When you’re in Amway and hustling from one meeting to another and hustling people to join the scam there is no time for sex anyway so why would an ambot care if Double X is good for sex. It makes for a good nursery rhyme thats for sure!
Double X is good for NOTHING! It is an overpriced expensive piece of shit vitamin that costs Amway about $10 to produce including the packaging and they sell it to the brainwashed masses for around $80 for a one month supply! Rip off! Rip off! Rip off!
I just checked Walmart’s website for a daily complete vitamin and Equate Mature costs $10 for a bottle of 220 pills.
OK people. Instead of gobbling vitamins how about just eating a sensible well balanced diet and you probably don’t need to take any supplements unless your doctor has done a blood test on you and notices your body is lacking in something and tells you to take it.
Come on man. Instead of doing a dumb ass search on the Internet about Double X good for sex just go to the grocery store and look for a magazine that has a cover story about the top 10 foods to boost your sex life and buy that instead. Cheaper to buy a magazine and some chocolate coated strawberries than Double X which ain’t good for sex!
Unless your problems are deeper than that. Keep an eye on your email’s inbox and turn off the spam filter. I know if I keep getting emails to enlarge body parts I don’t possess then everybody else must be getting them too! Cheaper than Double X and will probably give you the same results that Double X will give you for sex. Zippo!

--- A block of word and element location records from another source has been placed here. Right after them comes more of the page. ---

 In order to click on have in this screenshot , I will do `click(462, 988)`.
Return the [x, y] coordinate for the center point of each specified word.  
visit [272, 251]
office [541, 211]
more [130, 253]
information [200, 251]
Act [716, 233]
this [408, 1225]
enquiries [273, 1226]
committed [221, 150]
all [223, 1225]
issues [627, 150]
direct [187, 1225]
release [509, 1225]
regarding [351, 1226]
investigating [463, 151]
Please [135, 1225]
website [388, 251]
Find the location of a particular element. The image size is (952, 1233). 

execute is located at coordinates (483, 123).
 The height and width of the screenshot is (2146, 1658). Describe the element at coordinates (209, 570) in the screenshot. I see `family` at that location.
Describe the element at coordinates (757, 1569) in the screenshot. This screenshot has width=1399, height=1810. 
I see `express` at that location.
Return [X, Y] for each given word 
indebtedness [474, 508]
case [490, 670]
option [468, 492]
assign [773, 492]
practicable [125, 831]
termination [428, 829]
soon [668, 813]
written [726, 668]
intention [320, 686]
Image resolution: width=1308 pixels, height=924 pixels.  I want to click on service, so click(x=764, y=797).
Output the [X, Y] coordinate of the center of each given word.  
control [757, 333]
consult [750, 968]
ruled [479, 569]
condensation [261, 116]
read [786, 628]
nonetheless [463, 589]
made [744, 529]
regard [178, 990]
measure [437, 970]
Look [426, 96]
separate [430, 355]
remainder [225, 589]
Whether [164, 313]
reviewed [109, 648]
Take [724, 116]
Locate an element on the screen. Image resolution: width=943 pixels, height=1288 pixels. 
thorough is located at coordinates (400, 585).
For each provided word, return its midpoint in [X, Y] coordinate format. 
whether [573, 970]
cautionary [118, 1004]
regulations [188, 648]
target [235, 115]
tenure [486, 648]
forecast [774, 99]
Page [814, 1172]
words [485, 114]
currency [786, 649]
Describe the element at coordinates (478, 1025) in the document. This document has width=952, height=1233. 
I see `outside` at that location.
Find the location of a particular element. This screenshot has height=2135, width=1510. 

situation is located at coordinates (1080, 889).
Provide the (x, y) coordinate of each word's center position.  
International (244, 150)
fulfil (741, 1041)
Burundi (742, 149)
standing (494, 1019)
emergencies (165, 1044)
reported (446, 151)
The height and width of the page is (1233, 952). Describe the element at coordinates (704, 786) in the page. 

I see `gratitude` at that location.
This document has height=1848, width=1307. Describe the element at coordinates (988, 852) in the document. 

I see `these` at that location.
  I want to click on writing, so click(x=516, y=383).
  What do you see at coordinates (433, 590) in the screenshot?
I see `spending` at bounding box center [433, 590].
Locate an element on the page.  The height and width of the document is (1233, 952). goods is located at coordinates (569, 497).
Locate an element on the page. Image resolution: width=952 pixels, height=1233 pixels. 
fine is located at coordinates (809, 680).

You ambots need to get a clue. If your significant other has cut you off it has something to do with them being pissed off that you are spending all your time with other Amway cult followers and spending all your money on overpriced shitty Amway products.
Your answer does not lie in buying Double X and hoping its good for sex.
In fact spending more money on useless Double X will likely be very bad for sex.
Instead of doing a search on Valentines Day about Double X being good for sex, the best thing you can do is quit the Amway cult. That will probably be better for sex than Double X!